== Passage provided ==

****

The present invention further provides a method for operating a locking device for an energy storage device of a car, in which a locking element is adjusted, on the basis of a control signal, by way of an adjusting device, between a locking position, in which the locking element is in engagement with a locking receptacle, and a release position, in which the locking element is out of engagement with the locking receptacle. The locking element is adjusted between the locking position and the release position by a shape change of an adjusting element of the adjusting device that has a shape memory alloy. In other words, it is possible, for example, for a vehicle-side and/or supply-side control device to transmit a control signal in a wireless and/or wired manner to the locking device, which subsequently, by means of the adjusting device having the adjusting element, can change the locking element from the release position into the locking position and from the locking position into the release position. Here, the adjusting element has at least in part a shape memory alloy (SMA), with the result that the SMA adjusting element can reversibly assume at least two temperature-dependent shapes which are in each case different from one another. A shape change of the SMA adjusting element results in the locking element being arranged into the locking position or into the release position. This method offers the advantage that the energy storage device of the car is effectively protected against unauthorized operation.

Other objects, advantages and novel features of the present invention will become apparent from the following detailed description of one or more preferred embodiments when considered in conjunction with the accompanying drawings.

BRIEF DESCRIPTION OF THE DRAWINGS

FIG. 1 is a schematic illustration showing an unlocked locking device for an energy storage device of a car that is provided, by way of example, on a plug connection of a charging plug with a charging socket.

FIG. 2 is a schematic illustration showing the locking device from FIG. 1, wherein the locking device is locked as intended.

FIG. 3 is a schematic illustration showing a further embodiment of the locking device which is of bistable configuration and has an emergency unlocking device.

FIG. 4 is a schematic illustration showing an embodiment of the emergency locking device, in a normal state.

FIG. 5 is a schematic illustration showing the emergency locking device from FIG. 4, in an emergency unlocking state.

FIG. 6 is a schematic illustration showing a further embodiment of the locking device which has a sensor system for determining a state of the locking device.

FIG. 7 is a flow diagram in which the steps of a method for operating a locking device described herein are illustrated.

DETAILED DESCRIPTION OF THE DRAWINGS

In the figures, identical or functionally identical elements are provided with the same reference signs.

****

== What is asked ==
Answer these questions from the locking-device passage:
(a) What material does the adjusting element contain, at least in part?
(b) Which figure shows an embodiment with a sensor system for determining the state of the locking device?
(c) What type of illustration is FIG. 7, and what does it show?

== Provided information ==
****

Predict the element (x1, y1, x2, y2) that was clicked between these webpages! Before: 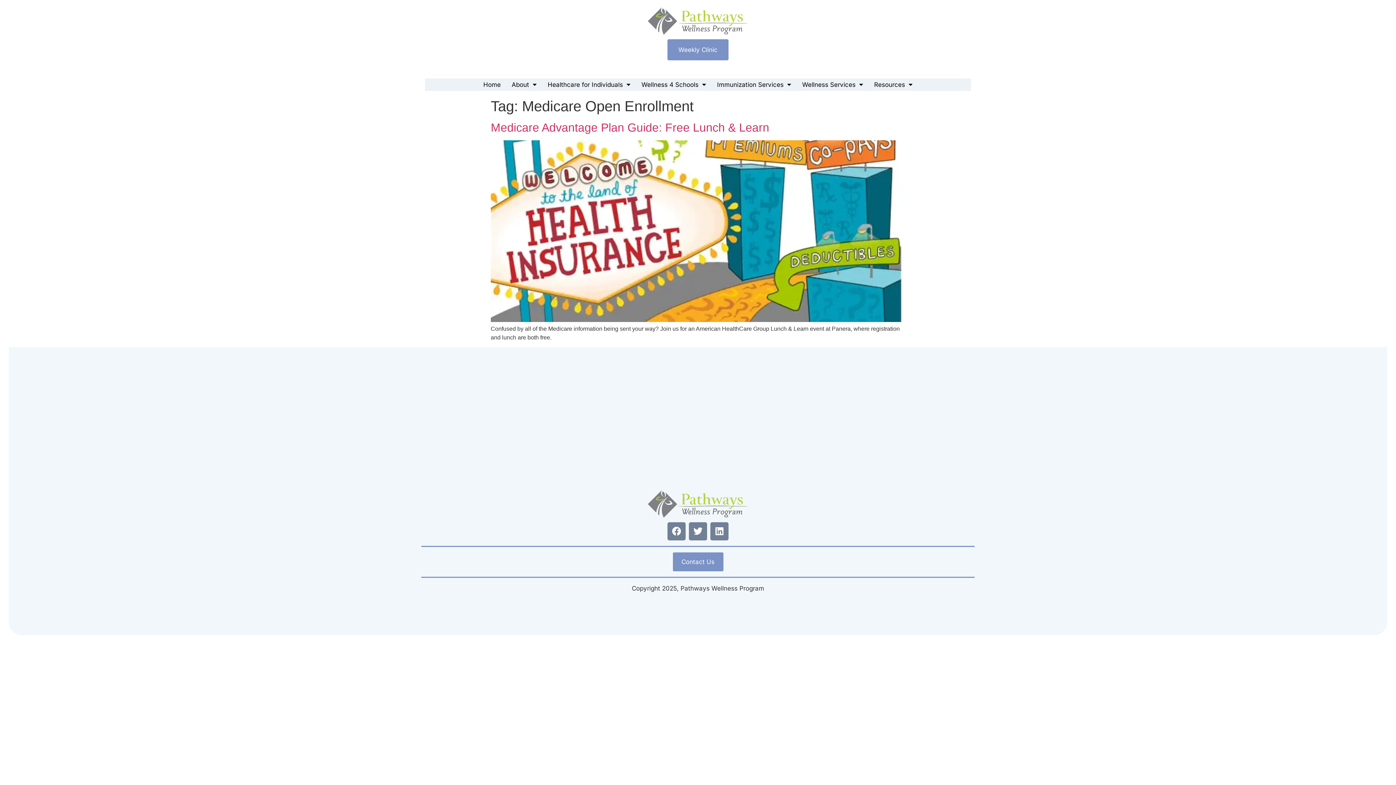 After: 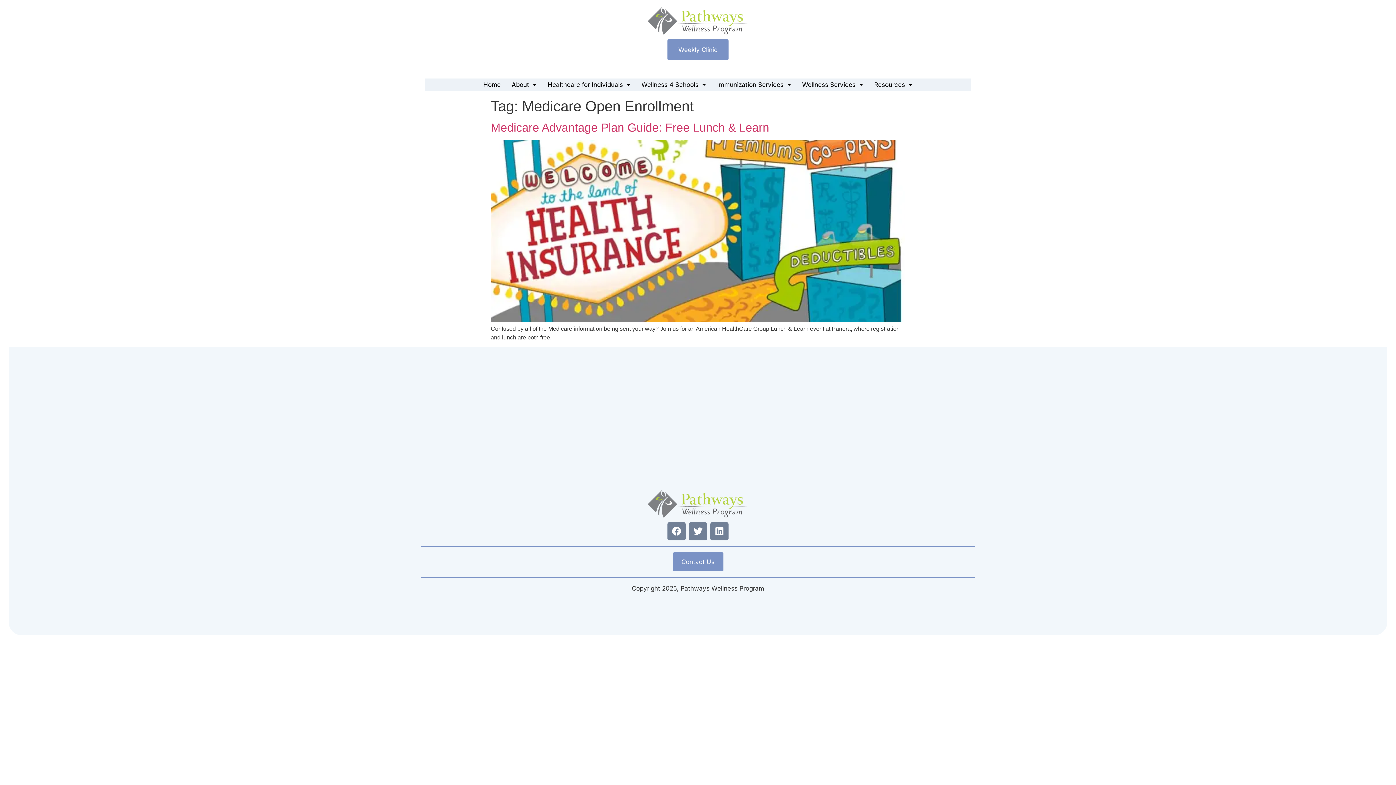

****

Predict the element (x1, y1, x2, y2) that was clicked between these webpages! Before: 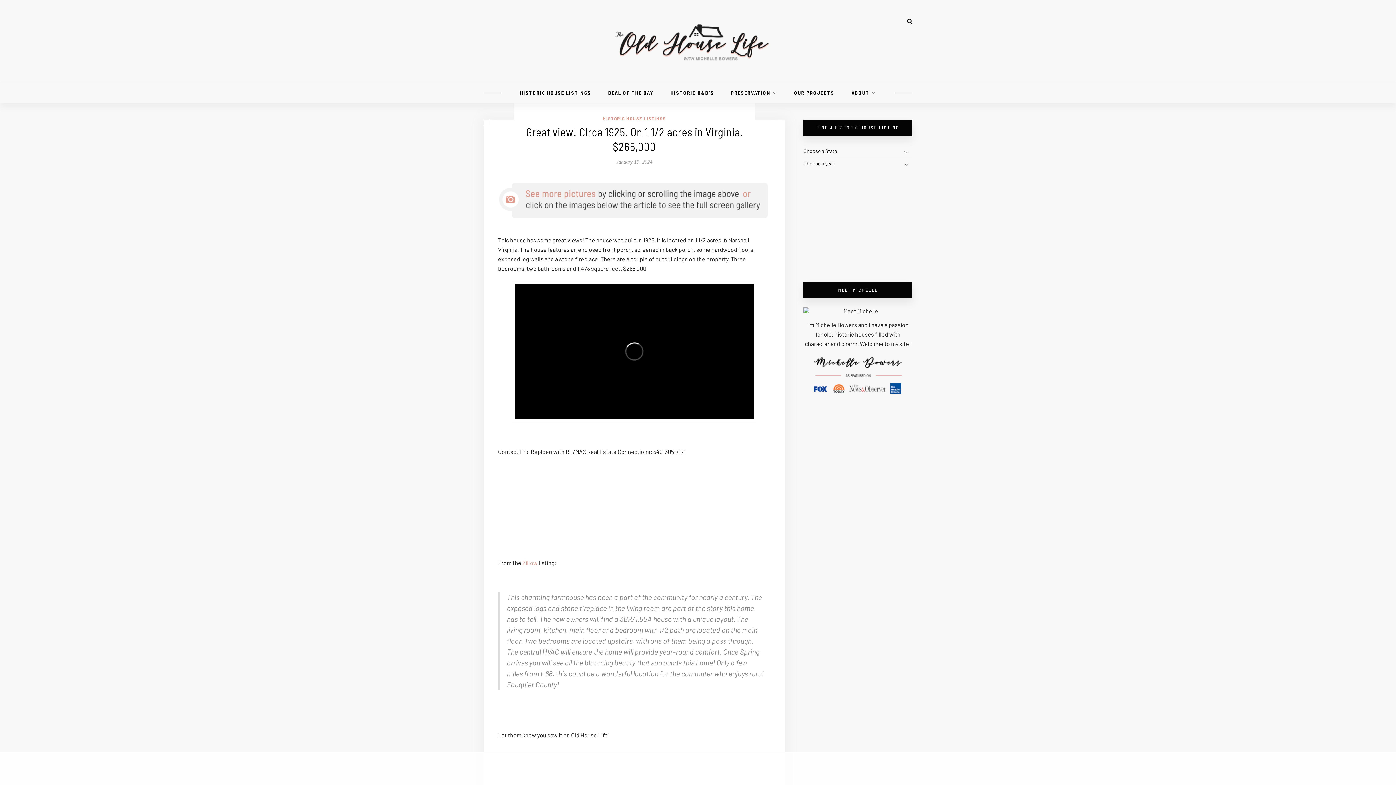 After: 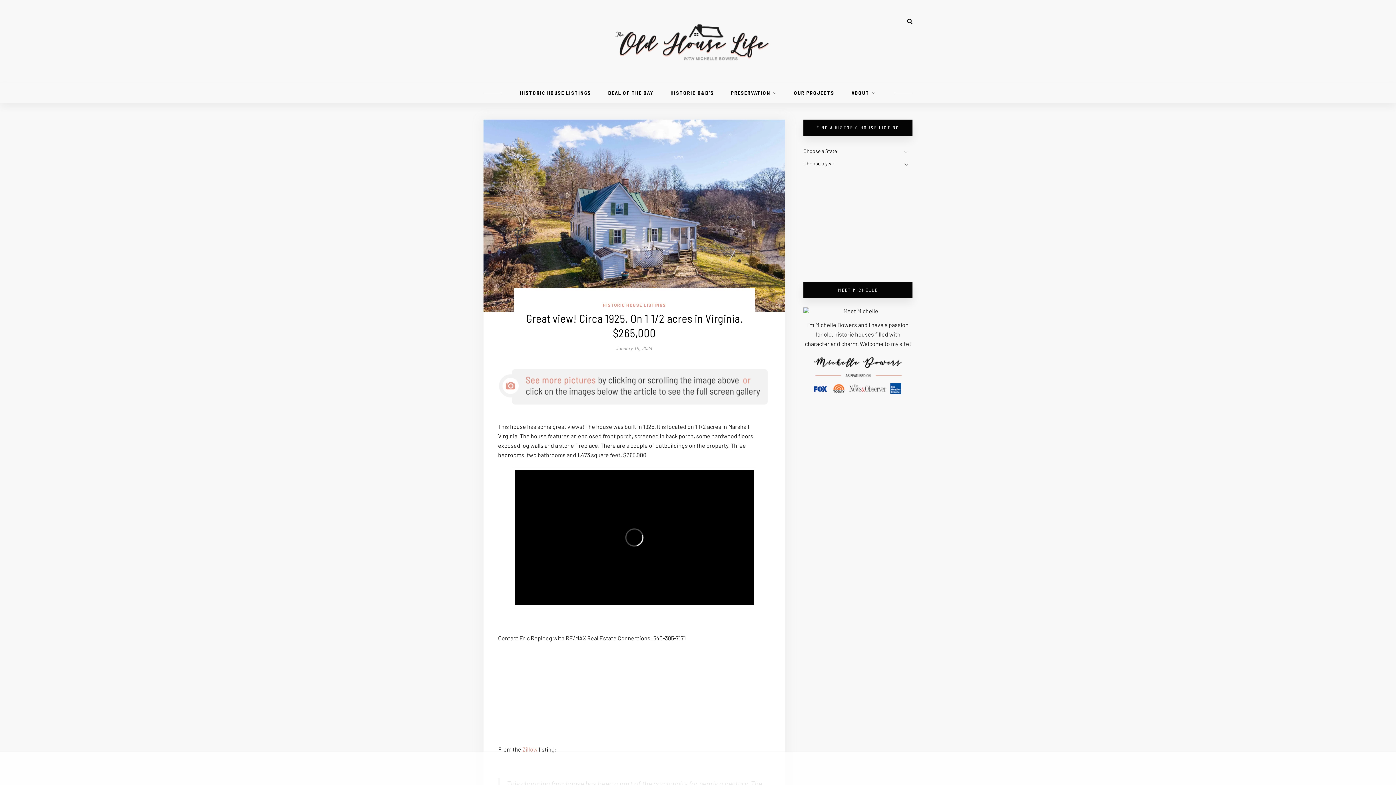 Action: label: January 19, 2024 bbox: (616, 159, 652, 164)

****

== Exercise answer ==
(a) A shape memory alloy (SMA).
(b) FIG. 6.
(c) FIG. 7 is a flow diagram that illustrates the steps of a method for operating the locking device.